原田橋は、そのダムの近くを走る国道473号が天竜川を越える急峻な山間にあった。
2015年の初頭、この橋が落橋し 2名の犠牲者を出した。
供用中の国道の橋の倒壊という残念な事故だが、落橋の直接の原因は橋台上部の斜面が崩れたことによるもので、橋の老朽化が原因ではない。
もっとも、橋自体も老朽化が進んでおり、新橋の工事も進んでいた最中の出来事だった。

この地図でいうと、『A』の位置に原田橋が架かっていた。
生活道路であるため復旧が急がれ、急遽、天竜川を跨ぐ『B』の位置に付け替えの仮設橋が作られた。
その仮設橋を航空写真で拡大してみると・・・。

増水時の写真なのか、橋上を越水しているではないか!!!
こんな写真を見てしまったら、見に行かないわけにはいかない。
そこで、早速、日曜日に見に行ってみた。

土曜日の仕事が終わり、横浜を出発。
新東名をひた走り、遠州森町PAにて車中泊。

翌日、早速佐久間ダムへ向かう。
いなさICを三遠南信道方面へ。

今回みたいに、1日だけで遠出するとき以外はあまり高速道路を利用しないが、何度通ってもジャンクションを走るのは楽しい。

依頼 =>
上の抽出テキストから、「原田橋は、そのダムの近くを走る国道473号が天竜川を越える急峻な山間にあった。」を含む語句で始まり「付け替えの仮設橋が作られた。」で終わる部分を、一字一句変えずに打ち直してください。 この後の一覧は、上の抽出テキストとは関係ありません。

提供情報 =>

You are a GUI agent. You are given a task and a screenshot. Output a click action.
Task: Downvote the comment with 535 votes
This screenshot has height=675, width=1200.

実行結果 =>
原田橋は、そのダムの近くを走る国道473号が天竜川を越える急峻な山間にあった。
2015年の初頭、この橋が落橋し 2名の犠牲者を出した。
供用中の国道の橋の倒壊という残念な事故だが、落橋の直接の原因は橋台上部の斜面が崩れたことによるもので、橋の老朽化が原因ではない。
もっとも、橋自体も老朽化が進んでおり、新橋の工事も進んでいた最中の出来事だった。

この地図でいうと、『A』の位置に原田橋が架かっていた。
生活道路であるため復旧が急がれ、急遽、天竜川を跨ぐ『B』の位置に付け替えの仮設橋が作られた。